* WHAT IS EXPECTED *
Copy out every one of the rows below, switching "Sisimiut" to "Ilulissat" wherever it appears and leaving all else untouched.

* INFORMATION GIVEN *
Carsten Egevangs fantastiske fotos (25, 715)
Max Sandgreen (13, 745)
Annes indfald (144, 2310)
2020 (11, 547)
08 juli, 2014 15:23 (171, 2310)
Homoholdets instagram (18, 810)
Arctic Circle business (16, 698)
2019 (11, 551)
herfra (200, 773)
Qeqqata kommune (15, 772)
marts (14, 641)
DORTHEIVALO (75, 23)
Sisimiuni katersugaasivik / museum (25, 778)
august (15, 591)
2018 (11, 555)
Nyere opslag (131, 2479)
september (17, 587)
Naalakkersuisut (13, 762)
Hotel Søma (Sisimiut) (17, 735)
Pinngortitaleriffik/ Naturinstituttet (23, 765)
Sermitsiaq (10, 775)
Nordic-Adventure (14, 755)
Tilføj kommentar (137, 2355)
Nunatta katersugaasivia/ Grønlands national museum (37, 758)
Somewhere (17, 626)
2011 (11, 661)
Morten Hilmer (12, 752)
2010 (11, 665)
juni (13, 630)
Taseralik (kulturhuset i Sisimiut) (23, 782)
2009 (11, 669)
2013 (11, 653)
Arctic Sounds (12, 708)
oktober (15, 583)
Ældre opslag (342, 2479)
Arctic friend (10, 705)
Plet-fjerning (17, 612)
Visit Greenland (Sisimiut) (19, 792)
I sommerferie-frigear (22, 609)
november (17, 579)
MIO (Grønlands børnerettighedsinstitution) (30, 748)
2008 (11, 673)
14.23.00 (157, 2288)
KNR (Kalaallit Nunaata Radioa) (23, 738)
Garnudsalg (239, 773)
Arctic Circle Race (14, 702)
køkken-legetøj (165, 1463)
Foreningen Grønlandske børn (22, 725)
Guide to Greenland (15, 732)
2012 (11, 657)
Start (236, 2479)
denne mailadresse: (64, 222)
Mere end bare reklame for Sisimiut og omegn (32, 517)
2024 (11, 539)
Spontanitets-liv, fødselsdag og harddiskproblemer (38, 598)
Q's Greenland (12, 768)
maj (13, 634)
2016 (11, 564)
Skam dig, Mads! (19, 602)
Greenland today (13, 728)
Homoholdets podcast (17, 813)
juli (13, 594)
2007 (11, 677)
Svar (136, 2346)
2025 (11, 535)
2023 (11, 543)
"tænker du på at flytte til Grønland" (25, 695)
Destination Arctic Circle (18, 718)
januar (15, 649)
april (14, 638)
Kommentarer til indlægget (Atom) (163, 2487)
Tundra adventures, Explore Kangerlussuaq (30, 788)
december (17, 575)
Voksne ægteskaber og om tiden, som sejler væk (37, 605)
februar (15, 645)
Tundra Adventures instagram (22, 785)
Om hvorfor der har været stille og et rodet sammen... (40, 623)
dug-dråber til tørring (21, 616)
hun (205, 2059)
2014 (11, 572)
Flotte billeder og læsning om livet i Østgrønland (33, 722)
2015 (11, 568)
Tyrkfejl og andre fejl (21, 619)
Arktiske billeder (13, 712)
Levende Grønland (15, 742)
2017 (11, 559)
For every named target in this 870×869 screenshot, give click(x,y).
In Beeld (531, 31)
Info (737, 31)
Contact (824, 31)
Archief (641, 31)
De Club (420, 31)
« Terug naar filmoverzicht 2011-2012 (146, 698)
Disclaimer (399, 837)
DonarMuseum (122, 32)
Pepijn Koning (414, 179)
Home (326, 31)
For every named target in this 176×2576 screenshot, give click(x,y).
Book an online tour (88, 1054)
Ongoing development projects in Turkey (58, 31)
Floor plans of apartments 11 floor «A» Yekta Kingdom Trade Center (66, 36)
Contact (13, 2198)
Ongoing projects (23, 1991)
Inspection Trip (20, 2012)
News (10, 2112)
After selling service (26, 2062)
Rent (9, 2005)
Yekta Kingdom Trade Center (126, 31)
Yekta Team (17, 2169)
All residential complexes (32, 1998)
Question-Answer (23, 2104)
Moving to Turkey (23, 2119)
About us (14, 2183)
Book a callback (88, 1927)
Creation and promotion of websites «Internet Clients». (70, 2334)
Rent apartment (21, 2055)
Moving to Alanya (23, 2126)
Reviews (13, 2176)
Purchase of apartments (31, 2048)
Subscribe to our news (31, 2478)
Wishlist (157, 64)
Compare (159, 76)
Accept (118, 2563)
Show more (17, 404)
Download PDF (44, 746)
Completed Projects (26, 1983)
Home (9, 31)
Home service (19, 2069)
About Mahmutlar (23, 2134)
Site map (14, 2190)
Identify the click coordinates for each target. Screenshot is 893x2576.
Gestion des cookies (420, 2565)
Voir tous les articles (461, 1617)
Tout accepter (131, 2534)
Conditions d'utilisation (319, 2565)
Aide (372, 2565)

* ANSWER TO THE EXERCISE *
Carsten Egevangs fantastiske fotos (25, 715)
Max Sandgreen (13, 745)
Annes indfald (144, 2310)
2020 (11, 547)
08 juli, 2014 15:23 (171, 2310)
Homoholdets instagram (18, 810)
Arctic Circle business (16, 698)
2019 (11, 551)
herfra (200, 773)
Qeqqata kommune (15, 772)
marts (14, 641)
DORTHEIVALO (75, 23)
Sisimiuni katersugaasivik / museum (25, 778)
august (15, 591)
2018 (11, 555)
Nyere opslag (131, 2479)
september (17, 587)
Naalakkersuisut (13, 762)
Hotel Søma (Ilulissat) (17, 735)
Pinngortitaleriffik/ Naturinstituttet (23, 765)
Sermitsiaq (10, 775)
Nordic-Adventure (14, 755)
Tilføj kommentar (137, 2355)
Nunatta katersugaasivia/ Grønlands national museum (37, 758)
Somewhere (17, 626)
2011 (11, 661)
Morten Hilmer (12, 752)
2010 (11, 665)
juni (13, 630)
Taseralik (kulturhuset i Ilulissat) (23, 782)
2009 (11, 669)
2013 (11, 653)
Arctic Sounds (12, 708)
oktober (15, 583)
Ældre opslag (342, 2479)
Arctic friend (10, 705)
Plet-fjerning (17, 612)
Visit Greenland (Ilulissat) (19, 792)
I sommerferie-frigear (22, 609)
november (17, 579)
MIO (Grønlands børnerettighedsinstitution) (30, 748)
2008 (11, 673)
14.23.00 (157, 2288)
KNR (Kalaallit Nunaata Radioa) (23, 738)
Garnudsalg (239, 773)
Arctic Circle Race (14, 702)
køkken-legetøj (165, 1463)
Foreningen Grønlandske børn (22, 725)
Guide to Greenland (15, 732)
2012 (11, 657)
Start (236, 2479)
denne mailadresse: (64, 222)
Mere end bare reklame for Ilulissat og omegn (32, 517)
2024 (11, 539)
Spontanitets-liv, fødselsdag og harddiskproblemer (38, 598)
Q's Greenland (12, 768)
maj (13, 634)
2016 (11, 564)
Skam dig, Mads! (19, 602)
Greenland today (13, 728)
Homoholdets podcast (17, 813)
juli (13, 594)
2007 (11, 677)
Svar (136, 2346)
2025 (11, 535)
2023 (11, 543)
"tænker du på at flytte til Grønland" (25, 695)
Destination Arctic Circle (18, 718)
januar (15, 649)
april (14, 638)
Kommentarer til indlægget (Atom) (163, 2487)
Tundra adventures, Explore Kangerlussuaq (30, 788)
december (17, 575)
Voksne ægteskaber og om tiden, som sejler væk (37, 605)
februar (15, 645)
Tundra Adventures instagram (22, 785)
Om hvorfor der har været stille og et rodet sammen... (40, 623)
dug-dråber til tørring (21, 616)
hun (205, 2059)
2014 (11, 572)
Flotte billeder og læsning om livet i Østgrønland (33, 722)
2015 (11, 568)
Tyrkfejl og andre fejl (21, 619)
Arktiske billeder (13, 712)
Levende Grønland (15, 742)
2017 (11, 559)
For every named target in this 870×869 screenshot, give click(x,y).
In Beeld (531, 31)
Info (737, 31)
Contact (824, 31)
Archief (641, 31)
De Club (420, 31)
« Terug naar filmoverzicht 2011-2012 (146, 698)
Disclaimer (399, 837)
DonarMuseum (122, 32)
Pepijn Koning (414, 179)
Home (326, 31)
For every named target in this 176×2576 screenshot, give click(x,y).
Book an online tour (88, 1054)
Ongoing development projects in Turkey (58, 31)
Floor plans of apartments 11 floor «A» Yekta Kingdom Trade Center (66, 36)
Contact (13, 2198)
Ongoing projects (23, 1991)
Inspection Trip (20, 2012)
News (10, 2112)
After selling service (26, 2062)
Rent (9, 2005)
Yekta Kingdom Trade Center (126, 31)
Yekta Team (17, 2169)
All residential complexes (32, 1998)
Question-Answer (23, 2104)
Moving to Turkey (23, 2119)
About us (14, 2183)
Book a callback (88, 1927)
Creation and promotion of websites «Internet Clients». (70, 2334)
Rent apartment (21, 2055)
Moving to Alanya (23, 2126)
Reviews (13, 2176)
Purchase of apartments (31, 2048)
Subscribe to our news (31, 2478)
Wishlist (157, 64)
Compare (159, 76)
Accept (118, 2563)
Show more (17, 404)
Download PDF (44, 746)
Completed Projects (26, 1983)
Home (9, 31)
Home service (19, 2069)
About Mahmutlar (23, 2134)
Site map (14, 2190)
Identify the click coordinates for each target. Screenshot is 893x2576.
Gestion des cookies (420, 2565)
Voir tous les articles (461, 1617)
Tout accepter (131, 2534)
Conditions d'utilisation (319, 2565)
Aide (372, 2565)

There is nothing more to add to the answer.